Paulson-Backed Detour Plots Supersizing Gold Mine Source: https://www.bloomberg.com/news/2014-05-13/paulson-backed-detour-plots-supersizing-gold-mine.html?cmpid=yhoo
Everything about Detour Gold Corp. (DGC) is big, from its shovels that scoop up 100 tons of rock at a time to its index-leading share price. Now it’s exploring ways to make Canada’s largest gold mine even bigger.
The company, whose biggest shareholder is billionaire John Paulson’s hedge-fund firm, plans to reach full production at its Detour Lake mine in northern Ontario at the end of the year while it considers options to boost output.
“Our priority remains the ramp up, but it’s not our sole priority,” Chief Executive Officer Paul Martin said in an interview at Bloomberg’s Toronto office. “The next step is to look at our near-term organic growth opportunities.”
Detour Lake, built for C$1.5 billion ($1.4 billion) on 630 square kilometers (243 square miles), is grand by several parameters. Trucks with capacity to each carry 300 tons of rock rumble through the growing pit and the inside of the mill is as large as two football fields, according to Martin.
The size is partly a function of the mine’s lower grades: the company must move about four tons of rock to get one gram of gold. That means the more ore Detour can mine and process, the more profitable the operation becomes.
While gold’s decline last year -- the biggest drop in more than three decades -- spurred some producers to trim output and target the most profitable ounces, that doesn’t make sense for Detour.
‘Incentivized to Increase’
“At a big mine like this, it’s economies of scale,” Martin said. “The lower the gold price goes, you’re actually incentivized to increase production.”
The mine’s size and relatively long production life of 21 years make Toronto-based Detour stand out among single-mine producers. That’s especially true after Osisko Mining Corp. agreed April 16 to a C$3.7 billion takeover by Canadian competitors Yamana Gold Inc. and Agnico Eagle Mines Ltd. The deal followed a bidding war sparked by a hostile bid for Osisko from Goldcorp Inc., the largest gold producer by market value.

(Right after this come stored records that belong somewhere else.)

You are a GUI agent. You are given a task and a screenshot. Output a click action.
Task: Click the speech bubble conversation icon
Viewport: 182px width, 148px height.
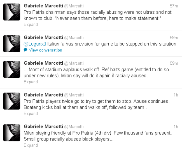click(25, 50)
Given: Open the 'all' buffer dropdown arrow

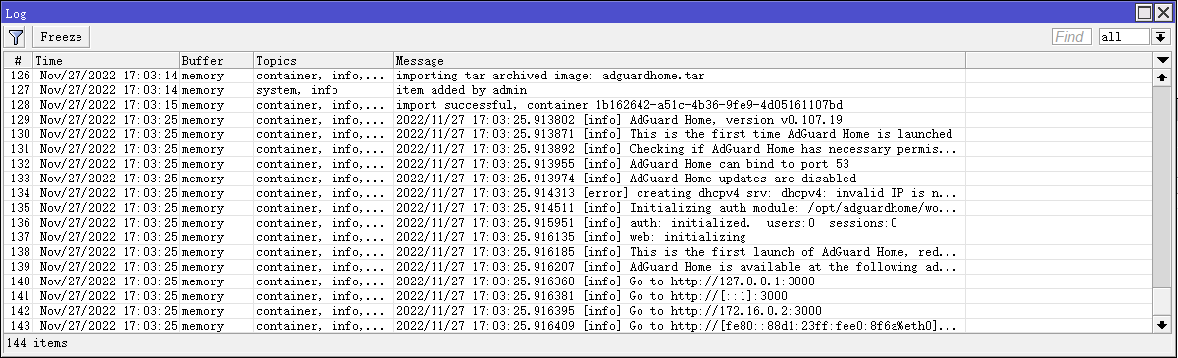Looking at the screenshot, I should click(1161, 37).
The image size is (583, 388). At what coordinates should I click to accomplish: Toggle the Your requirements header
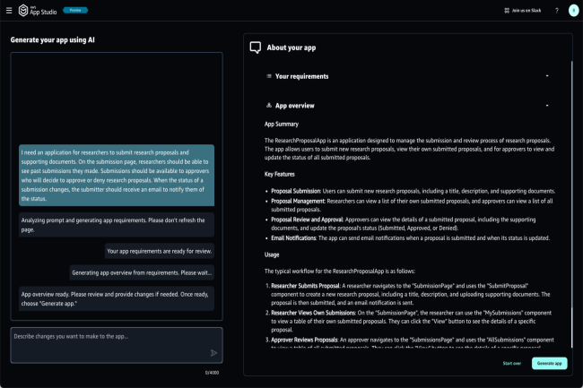click(302, 76)
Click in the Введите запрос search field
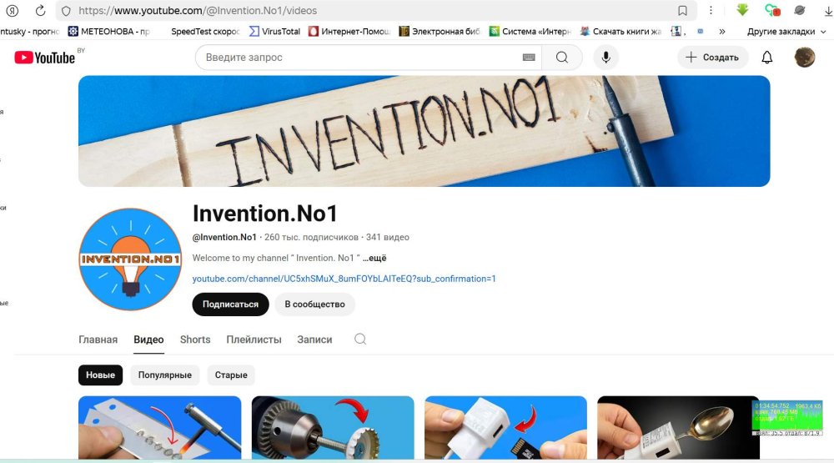The image size is (834, 463). (359, 58)
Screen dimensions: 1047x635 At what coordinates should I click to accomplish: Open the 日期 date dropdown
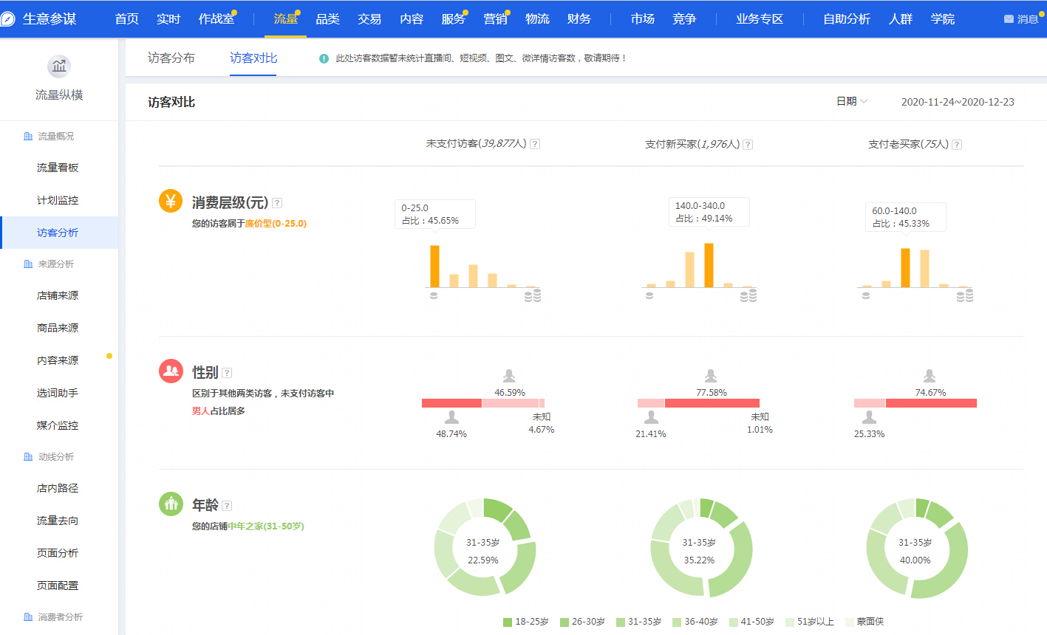(x=848, y=101)
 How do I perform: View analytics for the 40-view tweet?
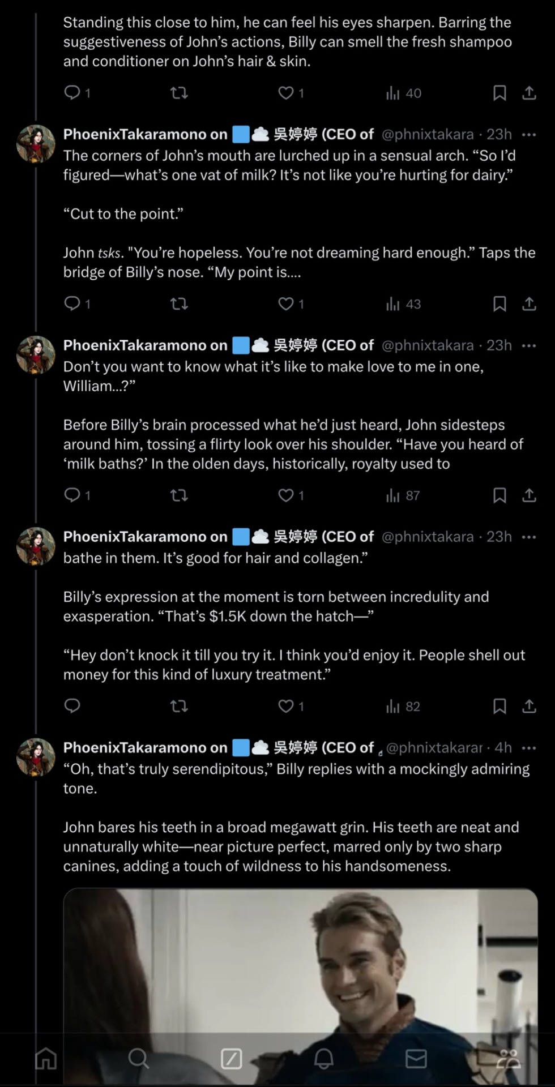pyautogui.click(x=403, y=93)

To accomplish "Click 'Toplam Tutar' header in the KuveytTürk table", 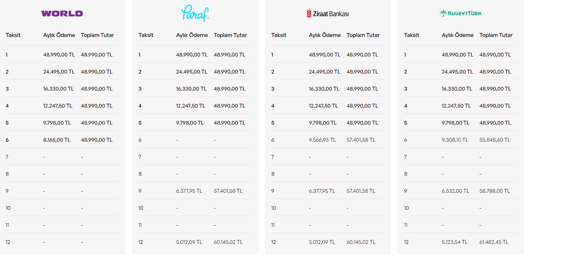I will tap(496, 35).
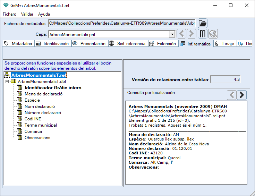Screen dimensions: 255x196
Task: Open the Capa dropdown list
Action: pyautogui.click(x=172, y=34)
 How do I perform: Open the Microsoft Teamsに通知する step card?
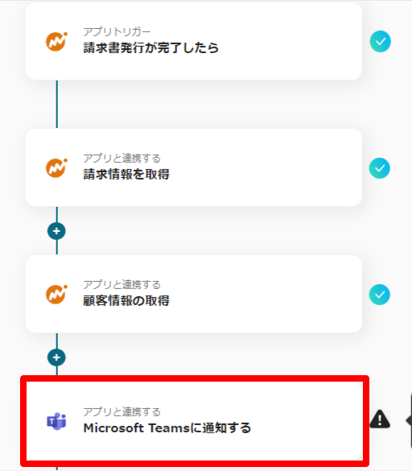194,421
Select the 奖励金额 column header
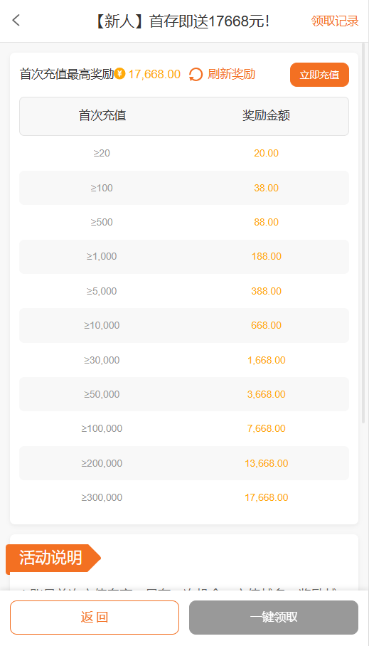The image size is (369, 646). (267, 115)
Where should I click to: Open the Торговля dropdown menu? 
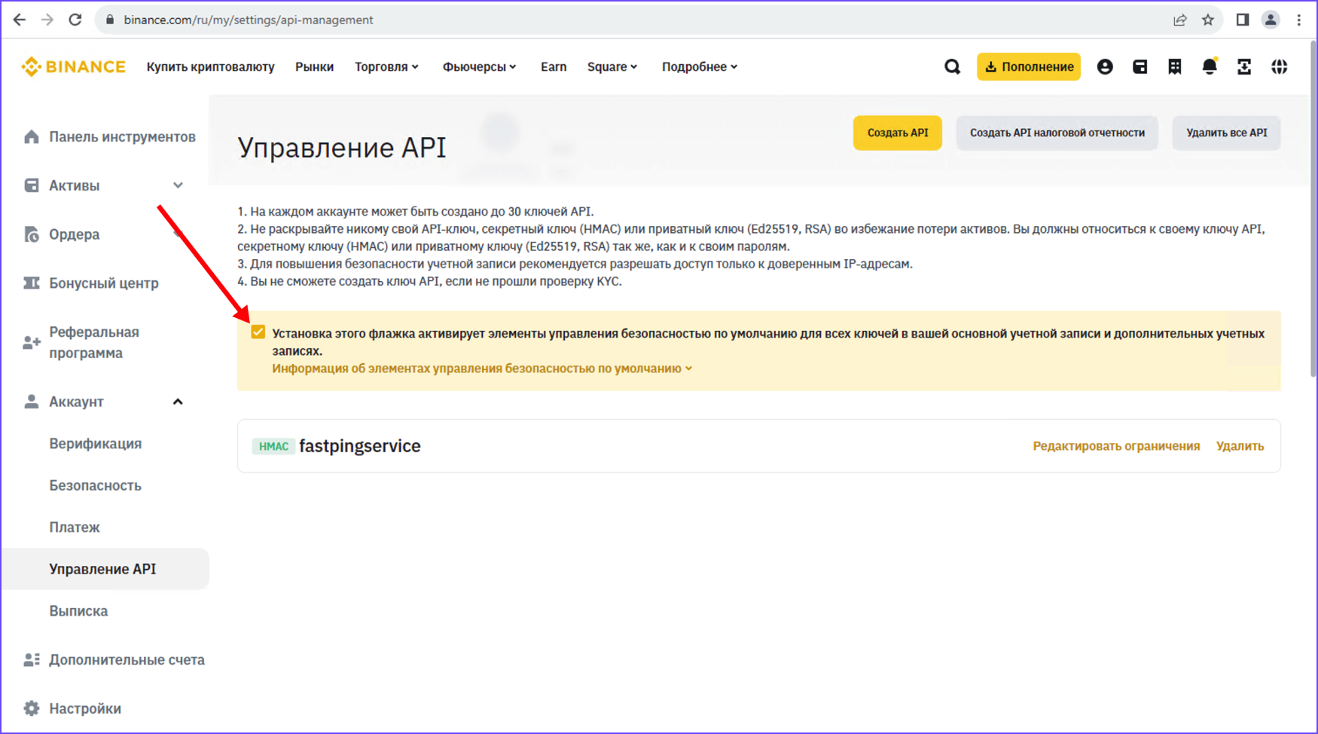point(386,67)
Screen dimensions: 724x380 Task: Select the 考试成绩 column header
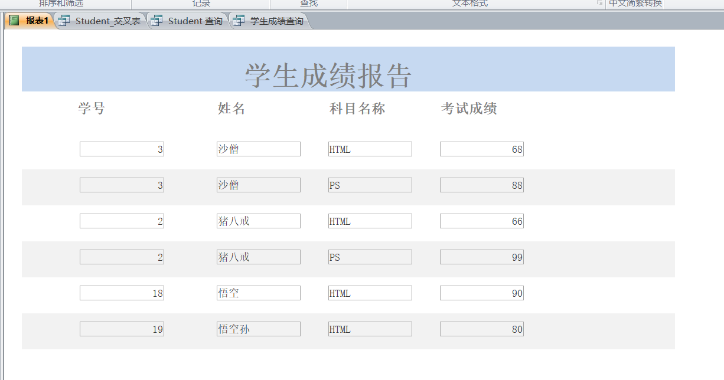pos(469,109)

Osisko’s Canadian Malartic mine in Quebec is similar to Detour Lake in size, location, the length of its operating life and because both are bulk-tonnage pit operations, Martin said.
The bidding war for Osisko may have helped push up Detour’s share price. The stock has increased 171 percent this year in Toronto, making it the top performer on the benchmark 244-company Standard & Poor’s/TSX Composite Index. That’s a turnaround from 2013, when Detour plunged 84 percent.
‘Reasonably Interactive’
Paulson & Co. held about 16 percent of Detour as of March, compared with 11.7 percent at the end of January 2012, according to data compiled by Bloomberg.
Paulson himself has visited the mine twice, Martin said.
“They’re reasonably interactive for the size of their investment,” he said.
Armel Leslie, a spokesman for New York-based Paulson & Co. with WalekPeppercomm, declined to comment on the investment.
While Detour may become a target for larger producers looking to diversify into or expand in North America, that probably won’t happen this year, said Michael Siperco, a Toronto-based analyst at Macquarie Capital Markets.
“It’s too early to discuss an acquisition, as Detour needs to continue to ramp up the mine and prove out the mill,” Siperco said yesterday by e-mail.
Detour’s Challenge
Detour isn’t looking for a sale, said Martin, who was named interim CEO after Gerald Panneton resigned last year, and appointed to the position permanently in February. He argues the company’s shares are undervalued relative to other producers, even after a strong run this year.
The average of 17 analysts’ target prices for Detour is C$14.07, 26 percent more than the current share price. Analysts have 14 buys, one sell and four hold recommendations on the stock, according to data compiled by Bloomberg.
Detour’s challenge right now is to get “fully ramped up,” said Kerry Smith, a Toronto-based analyst at Haywood Securities Inc. That process is going relatively smoothly, he said.
“The ramp up at Detour has gone significantly quicker than the ramp up at Osisko,” Smith said yesterday in a telephone interview.
Detour has hedged some of its gold production to help protect against the risk of price volatility this year while it irons out startup wrinkles at the mine. The board has given management permission to hedge as much as 50 percent of the sales in 2014, and Detour was currently at about 30 percent, Martin said.
‘One Year’
“Our shareholders get it, they get that this is one year out of a 20-plus-year mine life, that we’re looking for stability while we get through the ramp up.”
The company’s options to grow output at Detour Lake include finding and developing mineralized zones on its property that could yield slightly higher grades. The mine plan already includes an expansion of the mill that would allow for processing of 61,000 tons a day, from a design capacity of 55,000 tons.
Martin also said the company will consider acquisitions -- at some point, adding more projects may make sense to decrease risk.
“It’s in the peripheral vision right now,” Martin said. “As we get through 2014, that all becomes much more prevalent.”